Finally, the two statistical approaches were compared. All analyses were done in R version 3.2.2 ( and PAST3 (


Environmental records

Sea level

Sea level variation was ±0.5 m for all the experimental periods, except one day in May 2014 when a single 1-m variation occurred (Fig. 2a). This indicates that storms have an additional effect on sea level in the bay beyond the tidal influence (

Fig. 2
figure 2

Daily averaged time series of the measured environmental variables by month. a Sea level (cm); b Temperature (°C); c Salinity (PSU); d Light conditions (log_µmol m−2 s−1); e [Chl-a] (log_µg L−1); f Turbidity (log_FTU). Calendar years and months are indicated along horizontal axis (14 = year 2014, and 15 = year 2015). Some sensors were fouled prior to lander retrieval in May 2014


The daily average water temperature in Sanden Bay over the deployment period was 2.4–10.1 °C (Fig. 2b). In both 2014 and 2015, August was the warmest month with an average monthly temperature of 9.0 °C. In 2014, the coldest month was March with an average temperature of 3.7 °C, while in 2015 the coldest month was February with an average temperature of 3.3 °C. There were, however, individual measurements with recorded temperatures <1.6 °C in the first half of February 2015 and >10 °C in August 2014 and 2015. The lowest individual temperature record of 0.8 °C was recorded on February 3, 2015, and the maximum temperature of 10.3 °C occurred on August 9, 2014 and August 27, 2015.


The daily average salinity range was 30.8–34.4 (Fig. 2c). The minimum average daily value (30.8) was observed on February 10, 2015. However, there were occasional values <30 between January 28 and February 16, 2015. A large, sustained decrease in salinity occurred in both summers following the spring melt. In the summer of 2015, salinity decreased from 33.4 on June 21 to 32.3 on September 21 (Fig. 2c). We observed not only a seasonal change in salinity but also a gradual decrease over the entire experimental period.

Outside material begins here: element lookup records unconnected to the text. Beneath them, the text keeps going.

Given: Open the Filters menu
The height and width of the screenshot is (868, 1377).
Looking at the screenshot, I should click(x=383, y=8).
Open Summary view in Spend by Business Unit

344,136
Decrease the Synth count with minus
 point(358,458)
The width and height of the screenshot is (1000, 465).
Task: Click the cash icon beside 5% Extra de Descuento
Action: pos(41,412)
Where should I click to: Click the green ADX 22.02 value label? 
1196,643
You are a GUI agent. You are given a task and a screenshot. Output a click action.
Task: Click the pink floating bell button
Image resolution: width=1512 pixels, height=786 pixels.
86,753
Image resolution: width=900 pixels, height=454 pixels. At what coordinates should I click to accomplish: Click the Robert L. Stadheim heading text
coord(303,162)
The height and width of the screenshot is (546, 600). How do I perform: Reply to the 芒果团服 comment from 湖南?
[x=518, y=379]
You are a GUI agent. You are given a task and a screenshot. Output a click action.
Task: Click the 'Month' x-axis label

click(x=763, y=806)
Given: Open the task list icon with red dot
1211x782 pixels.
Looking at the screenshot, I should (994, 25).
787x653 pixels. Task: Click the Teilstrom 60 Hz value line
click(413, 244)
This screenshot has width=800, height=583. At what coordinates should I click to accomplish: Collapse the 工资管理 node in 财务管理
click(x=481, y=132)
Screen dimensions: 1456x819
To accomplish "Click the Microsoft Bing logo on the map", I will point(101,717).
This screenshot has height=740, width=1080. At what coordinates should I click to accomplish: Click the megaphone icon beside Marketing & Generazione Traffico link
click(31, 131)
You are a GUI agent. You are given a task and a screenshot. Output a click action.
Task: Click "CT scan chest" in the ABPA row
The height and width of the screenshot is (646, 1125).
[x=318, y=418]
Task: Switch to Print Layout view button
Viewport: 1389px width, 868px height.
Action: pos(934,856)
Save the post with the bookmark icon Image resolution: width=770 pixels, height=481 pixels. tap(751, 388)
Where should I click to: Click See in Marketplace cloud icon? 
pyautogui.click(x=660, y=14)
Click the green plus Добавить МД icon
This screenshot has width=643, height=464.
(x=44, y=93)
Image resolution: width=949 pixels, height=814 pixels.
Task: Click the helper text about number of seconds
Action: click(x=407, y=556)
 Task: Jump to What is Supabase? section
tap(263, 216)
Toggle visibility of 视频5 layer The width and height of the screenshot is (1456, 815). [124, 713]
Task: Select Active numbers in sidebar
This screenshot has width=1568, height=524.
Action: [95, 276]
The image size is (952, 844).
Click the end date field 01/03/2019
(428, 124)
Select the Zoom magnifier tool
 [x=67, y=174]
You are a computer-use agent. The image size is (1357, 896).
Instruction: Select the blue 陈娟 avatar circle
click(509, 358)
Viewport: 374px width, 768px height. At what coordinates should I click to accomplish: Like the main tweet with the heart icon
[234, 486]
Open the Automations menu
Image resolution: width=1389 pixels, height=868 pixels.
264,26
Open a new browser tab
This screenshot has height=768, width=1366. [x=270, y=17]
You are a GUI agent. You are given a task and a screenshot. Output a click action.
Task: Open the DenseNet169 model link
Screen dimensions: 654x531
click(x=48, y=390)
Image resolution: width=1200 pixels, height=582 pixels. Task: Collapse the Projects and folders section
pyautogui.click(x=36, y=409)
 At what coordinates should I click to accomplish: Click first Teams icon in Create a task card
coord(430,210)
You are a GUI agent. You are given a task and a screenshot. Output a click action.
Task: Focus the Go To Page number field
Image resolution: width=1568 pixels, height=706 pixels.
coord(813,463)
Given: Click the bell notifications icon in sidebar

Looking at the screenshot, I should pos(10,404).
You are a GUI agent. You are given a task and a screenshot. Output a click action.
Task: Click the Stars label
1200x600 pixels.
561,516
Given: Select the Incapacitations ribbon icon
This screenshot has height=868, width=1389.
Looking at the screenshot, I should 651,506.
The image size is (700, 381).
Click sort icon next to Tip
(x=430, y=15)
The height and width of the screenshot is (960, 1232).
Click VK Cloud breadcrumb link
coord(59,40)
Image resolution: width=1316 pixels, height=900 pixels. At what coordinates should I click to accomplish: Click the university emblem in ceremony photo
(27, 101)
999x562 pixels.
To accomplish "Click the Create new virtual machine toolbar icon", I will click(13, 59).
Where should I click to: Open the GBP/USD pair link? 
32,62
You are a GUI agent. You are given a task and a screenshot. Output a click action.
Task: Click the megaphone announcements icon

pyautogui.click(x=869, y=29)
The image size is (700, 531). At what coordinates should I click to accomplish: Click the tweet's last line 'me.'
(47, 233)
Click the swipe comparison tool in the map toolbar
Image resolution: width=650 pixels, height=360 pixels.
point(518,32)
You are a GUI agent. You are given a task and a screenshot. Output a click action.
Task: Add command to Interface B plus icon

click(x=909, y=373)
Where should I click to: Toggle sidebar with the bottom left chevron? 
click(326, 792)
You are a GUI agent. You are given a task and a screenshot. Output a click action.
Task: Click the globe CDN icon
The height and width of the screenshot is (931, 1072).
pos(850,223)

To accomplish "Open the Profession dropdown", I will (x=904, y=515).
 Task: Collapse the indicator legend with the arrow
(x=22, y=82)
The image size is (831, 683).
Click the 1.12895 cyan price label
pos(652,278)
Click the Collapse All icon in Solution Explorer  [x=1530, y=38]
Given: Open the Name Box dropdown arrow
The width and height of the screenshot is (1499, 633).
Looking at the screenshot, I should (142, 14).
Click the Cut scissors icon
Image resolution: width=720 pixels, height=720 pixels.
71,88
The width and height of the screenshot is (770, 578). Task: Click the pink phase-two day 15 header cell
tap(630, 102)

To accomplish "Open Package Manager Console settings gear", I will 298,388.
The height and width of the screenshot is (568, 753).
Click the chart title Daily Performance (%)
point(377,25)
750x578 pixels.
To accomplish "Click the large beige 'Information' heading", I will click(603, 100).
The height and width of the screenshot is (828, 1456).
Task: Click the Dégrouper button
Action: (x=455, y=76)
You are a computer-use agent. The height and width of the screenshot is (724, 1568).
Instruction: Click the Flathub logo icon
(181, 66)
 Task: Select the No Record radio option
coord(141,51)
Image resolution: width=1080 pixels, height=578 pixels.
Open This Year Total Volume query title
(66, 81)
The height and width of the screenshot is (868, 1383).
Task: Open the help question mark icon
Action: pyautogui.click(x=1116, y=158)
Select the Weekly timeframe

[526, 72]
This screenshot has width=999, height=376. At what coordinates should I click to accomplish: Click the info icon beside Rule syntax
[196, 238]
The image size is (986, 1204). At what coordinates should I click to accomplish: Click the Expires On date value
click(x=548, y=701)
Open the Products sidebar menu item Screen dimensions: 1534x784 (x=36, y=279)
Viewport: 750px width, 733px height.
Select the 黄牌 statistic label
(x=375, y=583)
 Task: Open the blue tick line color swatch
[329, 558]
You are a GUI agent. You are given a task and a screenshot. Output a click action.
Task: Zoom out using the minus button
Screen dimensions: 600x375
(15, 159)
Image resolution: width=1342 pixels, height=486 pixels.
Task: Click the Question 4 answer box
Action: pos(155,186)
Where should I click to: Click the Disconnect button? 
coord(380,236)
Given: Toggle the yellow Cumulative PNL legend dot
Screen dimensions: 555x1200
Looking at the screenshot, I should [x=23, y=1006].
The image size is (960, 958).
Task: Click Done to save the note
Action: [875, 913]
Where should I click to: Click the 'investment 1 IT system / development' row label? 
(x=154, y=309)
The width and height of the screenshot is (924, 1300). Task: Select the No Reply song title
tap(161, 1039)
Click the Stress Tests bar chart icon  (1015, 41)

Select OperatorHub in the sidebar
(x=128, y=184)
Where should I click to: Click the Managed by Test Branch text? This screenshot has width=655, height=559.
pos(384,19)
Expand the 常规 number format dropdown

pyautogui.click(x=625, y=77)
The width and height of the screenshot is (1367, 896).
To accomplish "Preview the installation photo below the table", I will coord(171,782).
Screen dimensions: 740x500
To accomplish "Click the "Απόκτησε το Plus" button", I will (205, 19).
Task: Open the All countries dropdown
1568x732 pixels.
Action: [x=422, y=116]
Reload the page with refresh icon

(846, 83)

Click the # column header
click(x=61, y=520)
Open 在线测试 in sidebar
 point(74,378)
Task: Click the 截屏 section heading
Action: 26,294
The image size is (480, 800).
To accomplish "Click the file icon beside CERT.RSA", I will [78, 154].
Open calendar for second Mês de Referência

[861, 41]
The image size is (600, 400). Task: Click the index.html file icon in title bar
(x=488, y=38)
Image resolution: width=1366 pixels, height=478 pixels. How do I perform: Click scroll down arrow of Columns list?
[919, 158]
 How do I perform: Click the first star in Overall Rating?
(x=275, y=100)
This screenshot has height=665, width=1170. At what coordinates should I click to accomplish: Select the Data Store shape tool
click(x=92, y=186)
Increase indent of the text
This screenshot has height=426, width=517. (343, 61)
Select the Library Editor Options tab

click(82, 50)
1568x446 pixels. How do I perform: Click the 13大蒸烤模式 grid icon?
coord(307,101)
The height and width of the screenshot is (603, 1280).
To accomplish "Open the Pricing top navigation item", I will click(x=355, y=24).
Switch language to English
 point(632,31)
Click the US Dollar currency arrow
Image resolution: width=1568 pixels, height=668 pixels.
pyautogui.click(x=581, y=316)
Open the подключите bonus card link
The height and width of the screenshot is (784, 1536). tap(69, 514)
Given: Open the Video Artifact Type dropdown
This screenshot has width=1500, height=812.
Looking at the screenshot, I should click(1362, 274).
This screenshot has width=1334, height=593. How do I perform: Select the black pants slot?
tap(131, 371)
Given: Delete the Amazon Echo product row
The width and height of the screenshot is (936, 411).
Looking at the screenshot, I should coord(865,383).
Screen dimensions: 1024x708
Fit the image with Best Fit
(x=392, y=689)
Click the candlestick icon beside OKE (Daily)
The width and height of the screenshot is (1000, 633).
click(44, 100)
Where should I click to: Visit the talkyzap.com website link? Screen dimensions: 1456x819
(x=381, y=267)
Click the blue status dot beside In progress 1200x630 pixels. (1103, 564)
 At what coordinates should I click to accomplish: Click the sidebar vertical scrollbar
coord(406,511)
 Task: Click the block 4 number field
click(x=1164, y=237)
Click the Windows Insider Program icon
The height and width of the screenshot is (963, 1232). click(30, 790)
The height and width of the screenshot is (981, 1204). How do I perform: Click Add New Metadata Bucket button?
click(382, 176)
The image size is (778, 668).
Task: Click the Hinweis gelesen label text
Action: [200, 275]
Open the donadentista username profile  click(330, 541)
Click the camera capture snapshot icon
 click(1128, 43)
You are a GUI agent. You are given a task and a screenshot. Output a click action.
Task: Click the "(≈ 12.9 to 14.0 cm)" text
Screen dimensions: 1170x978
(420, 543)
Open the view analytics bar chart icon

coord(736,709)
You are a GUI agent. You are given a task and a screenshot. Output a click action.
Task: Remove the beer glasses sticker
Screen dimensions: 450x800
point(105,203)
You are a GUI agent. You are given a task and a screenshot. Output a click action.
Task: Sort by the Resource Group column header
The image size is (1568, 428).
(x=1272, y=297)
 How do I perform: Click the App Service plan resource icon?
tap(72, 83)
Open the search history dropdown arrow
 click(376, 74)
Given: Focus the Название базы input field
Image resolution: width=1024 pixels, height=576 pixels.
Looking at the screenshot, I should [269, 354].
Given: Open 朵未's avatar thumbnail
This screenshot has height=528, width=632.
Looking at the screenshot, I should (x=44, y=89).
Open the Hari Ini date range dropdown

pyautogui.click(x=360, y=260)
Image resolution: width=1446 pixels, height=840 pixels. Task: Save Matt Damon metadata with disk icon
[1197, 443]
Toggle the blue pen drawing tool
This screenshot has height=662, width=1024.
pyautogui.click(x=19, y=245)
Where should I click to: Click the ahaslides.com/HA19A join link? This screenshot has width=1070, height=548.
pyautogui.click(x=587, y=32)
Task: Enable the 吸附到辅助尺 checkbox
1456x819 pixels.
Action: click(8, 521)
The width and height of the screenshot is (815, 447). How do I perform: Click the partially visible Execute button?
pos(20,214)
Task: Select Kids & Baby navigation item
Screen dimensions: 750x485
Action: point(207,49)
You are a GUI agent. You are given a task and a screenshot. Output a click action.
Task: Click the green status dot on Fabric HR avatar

Because Ingøya is ~500 km north of Arctic Circle, there are immense seasonal changes in light. Light levels rapidly decrease in October and November, while in December and early January there is no appreciable daylight at all. Light levels increase again in late January and February (Fig. 2d). The rapidly increasing light levels in February are accompanied by high levels of [Chl-a] in Sanden Bay by mid-March (Fig. 2d, e), when sea temperatures still are at or near their lowest for the year (Fig. 2b). From mid-May to mid-July the sun does not set, providing perpetual daylight. In May 2014, however, we recorded an artificial light reduction due to algal overgrowth on the JFE sensor screen (Fig. 2d).

[Chl-a] and turbidity

Turbidity ([FTU]) values were measured by optical backscatter (OBS) to estimate water transparency, and [Chl-a] (µg L−1) by fluorescence as an indication of primary productivity in Sanden Bay. There were well defined, but episodic [Chl-a] peaks in mid-February 2014 and in mid-January in 2015 (Fig. 2e). These transient peaks during winter, each lasting only 1–2 days, were likely due to the effect of winter storms leading to sediment resuspension releasing buried [Chl-a]. This is supported by turbidity values, which also showed transient spikes in February 2014 and January 2015, with maximum values of 44 and 48 FTU, respectively (Fig. 2f). More sustained [Chl-a] peaks occurred during spring and summer, reaching the highest values in May and August, respectively (Fig. 2e). In 2014, [Chl-a] varied from 0.1 to 348.1 µg L−1. The extremely high values measured in spring were due to algal overgrowth on the JFE sensor screen. In 2015, the sensor problem was solved by covering the sensor with a PVC cylinder to exclude light and therefore eliminate the algae on the sensor. The [Chl-a] in 2015 were 0.1–57.1 µg L−1.

Valve gape monitors

There were significant differences in monthly valve gape activity (P < 0.01; one-way ANOVA), with monthly means of 0.19–0.84 (19–84% of the valve gape total magnitude, respectively; Fig. 3). Valve gape measurements over the two calendar years showed a well-defined activity cycle in A. islandica (Fig. 3). There were distinct types of gaping activity levels that were consistent between years as well as among individuals. We discerned two levels of activity, i.e., “active” with an average valve gape >0.2, and “inactive” with an average valve gape ≤0.2 (Fig. 3 and Figs. 2, 3 Online Resource 1). Values <~20% represent >95% probability of valves being closed in bivalves (Jou et al. 2013).

Fig. 3
figure 3

Valve gape daily mean (black line) and SD (gray shadow) by month from all available specimens per unit of time (n = 7–15)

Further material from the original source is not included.